**Task to complete**
Having read the material, return every line of it exactly.

Start of Material supplied

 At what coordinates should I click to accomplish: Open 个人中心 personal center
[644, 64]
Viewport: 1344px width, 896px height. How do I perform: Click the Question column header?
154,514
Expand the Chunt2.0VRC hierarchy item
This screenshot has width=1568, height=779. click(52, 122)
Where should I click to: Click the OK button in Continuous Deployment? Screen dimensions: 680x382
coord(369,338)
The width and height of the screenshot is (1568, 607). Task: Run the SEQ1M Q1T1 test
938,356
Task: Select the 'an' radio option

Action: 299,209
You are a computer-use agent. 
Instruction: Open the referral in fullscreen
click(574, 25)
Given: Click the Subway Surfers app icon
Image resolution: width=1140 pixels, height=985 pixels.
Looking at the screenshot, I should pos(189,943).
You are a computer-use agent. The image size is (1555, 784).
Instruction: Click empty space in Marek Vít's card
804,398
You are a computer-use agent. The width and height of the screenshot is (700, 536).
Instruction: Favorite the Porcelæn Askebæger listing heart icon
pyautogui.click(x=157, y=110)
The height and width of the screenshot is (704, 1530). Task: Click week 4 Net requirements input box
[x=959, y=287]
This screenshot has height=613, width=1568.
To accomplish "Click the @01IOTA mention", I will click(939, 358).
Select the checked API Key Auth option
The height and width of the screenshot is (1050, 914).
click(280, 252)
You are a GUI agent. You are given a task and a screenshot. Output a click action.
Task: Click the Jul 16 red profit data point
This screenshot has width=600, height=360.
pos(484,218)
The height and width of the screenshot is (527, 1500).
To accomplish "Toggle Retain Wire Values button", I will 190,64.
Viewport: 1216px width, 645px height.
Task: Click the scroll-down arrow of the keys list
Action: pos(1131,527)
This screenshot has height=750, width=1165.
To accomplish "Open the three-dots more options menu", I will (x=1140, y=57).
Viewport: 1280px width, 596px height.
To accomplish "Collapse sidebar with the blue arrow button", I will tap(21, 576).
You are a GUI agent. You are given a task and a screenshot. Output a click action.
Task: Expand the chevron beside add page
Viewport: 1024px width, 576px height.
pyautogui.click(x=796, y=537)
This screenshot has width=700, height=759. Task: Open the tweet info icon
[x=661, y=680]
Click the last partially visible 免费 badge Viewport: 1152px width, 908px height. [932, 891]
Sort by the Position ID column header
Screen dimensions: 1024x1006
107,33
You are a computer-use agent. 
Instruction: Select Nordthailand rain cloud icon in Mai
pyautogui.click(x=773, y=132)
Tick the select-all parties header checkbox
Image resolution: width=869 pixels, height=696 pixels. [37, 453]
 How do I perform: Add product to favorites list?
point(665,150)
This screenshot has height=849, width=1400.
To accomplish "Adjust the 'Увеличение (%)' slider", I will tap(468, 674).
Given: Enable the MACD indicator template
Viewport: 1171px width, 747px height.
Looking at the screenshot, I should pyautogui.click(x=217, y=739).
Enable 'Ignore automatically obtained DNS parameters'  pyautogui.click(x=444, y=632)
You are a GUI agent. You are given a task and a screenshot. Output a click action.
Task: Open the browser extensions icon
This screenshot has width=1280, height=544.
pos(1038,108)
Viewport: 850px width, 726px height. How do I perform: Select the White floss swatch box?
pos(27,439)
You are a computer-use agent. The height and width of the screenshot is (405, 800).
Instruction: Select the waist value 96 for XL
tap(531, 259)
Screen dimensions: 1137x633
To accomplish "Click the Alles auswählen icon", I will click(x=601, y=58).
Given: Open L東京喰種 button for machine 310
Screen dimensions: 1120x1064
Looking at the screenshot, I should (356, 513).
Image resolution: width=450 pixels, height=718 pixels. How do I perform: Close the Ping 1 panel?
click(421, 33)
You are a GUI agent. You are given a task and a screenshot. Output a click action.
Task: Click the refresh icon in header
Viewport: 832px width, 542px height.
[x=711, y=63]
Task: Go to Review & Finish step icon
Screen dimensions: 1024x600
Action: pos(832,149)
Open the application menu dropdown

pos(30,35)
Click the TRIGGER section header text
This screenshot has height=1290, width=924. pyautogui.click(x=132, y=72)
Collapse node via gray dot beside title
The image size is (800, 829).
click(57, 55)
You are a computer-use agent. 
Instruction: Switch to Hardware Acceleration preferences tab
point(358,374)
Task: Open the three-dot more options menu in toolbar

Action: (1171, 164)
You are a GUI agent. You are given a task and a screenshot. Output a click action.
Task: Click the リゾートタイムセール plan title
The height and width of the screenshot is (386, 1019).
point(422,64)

End of Material supplied

**Answer to the exercise**
 At what coordinates should I click to accomplish: Open 个人中心 personal center
[644, 64]
Viewport: 1344px width, 896px height. How do I perform: Click the Question column header?
154,514
Expand the Chunt2.0VRC hierarchy item
This screenshot has width=1568, height=779. click(52, 122)
Where should I click to: Click the OK button in Continuous Deployment? Screen dimensions: 680x382
coord(369,338)
The width and height of the screenshot is (1568, 607). Task: Run the SEQ1M Q1T1 test
938,356
Task: Select the 'an' radio option

Action: 299,209
You are a computer-use agent. 
Instruction: Open the referral in fullscreen
click(574, 25)
Given: Click the Subway Surfers app icon
Image resolution: width=1140 pixels, height=985 pixels.
Looking at the screenshot, I should pos(189,943).
You are a computer-use agent. The image size is (1555, 784).
Instruction: Click empty space in Marek Vít's card
804,398
You are a computer-use agent. The width and height of the screenshot is (700, 536).
Instruction: Favorite the Porcelæn Askebæger listing heart icon
pyautogui.click(x=157, y=110)
The height and width of the screenshot is (704, 1530). Task: Click week 4 Net requirements input box
[x=959, y=287]
This screenshot has height=613, width=1568.
To accomplish "Click the @01IOTA mention", I will click(939, 358).
Select the checked API Key Auth option
The height and width of the screenshot is (1050, 914).
click(280, 252)
You are a GUI agent. You are given a task and a screenshot. Output a click action.
Task: Click the Jul 16 red profit data point
This screenshot has width=600, height=360.
pos(484,218)
The height and width of the screenshot is (527, 1500).
To accomplish "Toggle Retain Wire Values button", I will 190,64.
Viewport: 1216px width, 645px height.
Task: Click the scroll-down arrow of the keys list
Action: pos(1131,527)
This screenshot has height=750, width=1165.
To accomplish "Open the three-dots more options menu", I will (x=1140, y=57).
Viewport: 1280px width, 596px height.
To accomplish "Collapse sidebar with the blue arrow button", I will tap(21, 576).
You are a GUI agent. You are given a task and a screenshot. Output a click action.
Task: Expand the chevron beside add page
Viewport: 1024px width, 576px height.
pyautogui.click(x=796, y=537)
This screenshot has width=700, height=759. Task: Open the tweet info icon
[x=661, y=680]
Click the last partially visible 免费 badge Viewport: 1152px width, 908px height. [932, 891]
Sort by the Position ID column header
Screen dimensions: 1024x1006
107,33
You are a computer-use agent. 
Instruction: Select Nordthailand rain cloud icon in Mai
pyautogui.click(x=773, y=132)
Tick the select-all parties header checkbox
Image resolution: width=869 pixels, height=696 pixels. [37, 453]
 How do I perform: Add product to favorites list?
point(665,150)
This screenshot has height=849, width=1400.
To accomplish "Adjust the 'Увеличение (%)' slider", I will tap(468, 674).
Given: Enable the MACD indicator template
Viewport: 1171px width, 747px height.
Looking at the screenshot, I should pyautogui.click(x=217, y=739).
Enable 'Ignore automatically obtained DNS parameters'  pyautogui.click(x=444, y=632)
You are a GUI agent. You are given a task and a screenshot. Output a click action.
Task: Open the browser extensions icon
This screenshot has width=1280, height=544.
pos(1038,108)
Viewport: 850px width, 726px height. How do I perform: Select the White floss swatch box?
pos(27,439)
You are a computer-use agent. The height and width of the screenshot is (405, 800).
Instruction: Select the waist value 96 for XL
tap(531, 259)
Screen dimensions: 1137x633
To accomplish "Click the Alles auswählen icon", I will click(x=601, y=58).
Given: Open L東京喰種 button for machine 310
Screen dimensions: 1120x1064
Looking at the screenshot, I should (356, 513).
Image resolution: width=450 pixels, height=718 pixels. How do I perform: Close the Ping 1 panel?
click(421, 33)
You are a GUI agent. You are given a task and a screenshot. Output a click action.
Task: Click the refresh icon in header
Viewport: 832px width, 542px height.
[x=711, y=63]
Task: Go to Review & Finish step icon
Screen dimensions: 1024x600
Action: pos(832,149)
Open the application menu dropdown

pos(30,35)
Click the TRIGGER section header text
This screenshot has height=1290, width=924. pyautogui.click(x=132, y=72)
Collapse node via gray dot beside title
The image size is (800, 829).
click(57, 55)
You are a computer-use agent. 
Instruction: Switch to Hardware Acceleration preferences tab
point(358,374)
Task: Open the three-dot more options menu in toolbar

Action: (1171, 164)
You are a GUI agent. You are given a task and a screenshot. Output a click action.
Task: Click the リゾートタイムセール plan title
The height and width of the screenshot is (386, 1019).
point(422,64)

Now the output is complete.